IV anaesthetic agents do not interact with the verapamil binding site on L-type voltage-sensitive Ca2+ channels

In this study we have examined if the i.v. anaesthetic agents thiopentone, pentobarbitone, ketamine, etomidate, propofol and alphaxalone interact with the verapamil binding site on L-type voltage-sensitive Ca2+ channels in rat cerebrocortical membranes. Binding assays were performed in 1 ml volumes of Tris HCl 50 mmol litre(-1), pH 7.4, for 90 min at 20 degrees C, with cerebrocortical membranes (200 mu g of protein), the verapamil binding sites of which were radiolabelled with [H-3]verapamil.

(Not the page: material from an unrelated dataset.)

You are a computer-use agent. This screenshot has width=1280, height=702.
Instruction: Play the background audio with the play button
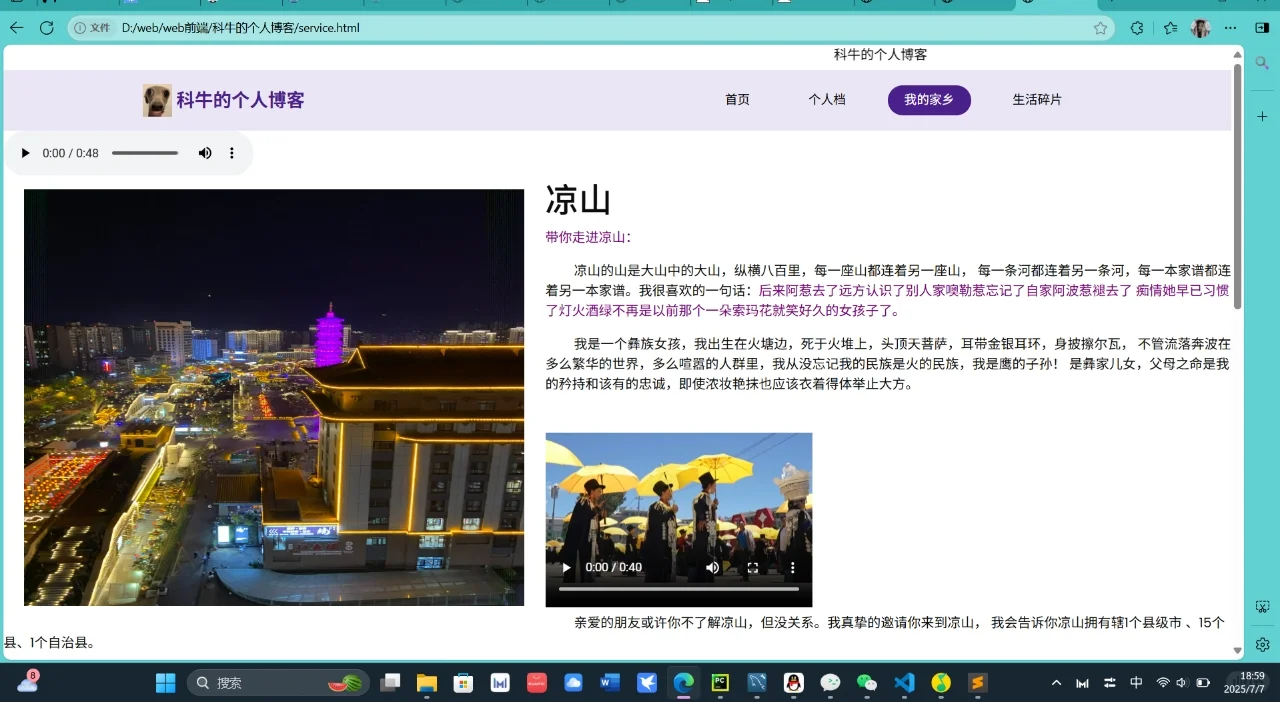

Non-specific binding was defined in the presence of verapamil 10(-6) mol litre(-1). The interaction of i.v. anaesthetics was determined by displacement of [H-3]verapamil 0.2 nmol litre(-1). The mean concentrations of anaesthetic producing 25% inhibition of specific binding (corrected for the competing mass of [H-3]verapamil), K-25, were (mmol litre(-1)): thiopentone 0.68 (SEM 0.14); pentobarbitone 1.22 (0.13); propofol 0.66 (0.10); etomidate 0.24 (0.03); alphaxalone 0.19 (0.02); and ketamine 0.75 (0.04). These concentrations exceeded those seen during anaesthesia and suggest that the neuronal verapamil binding site may not be an important target for i.v. anaesthetic agents.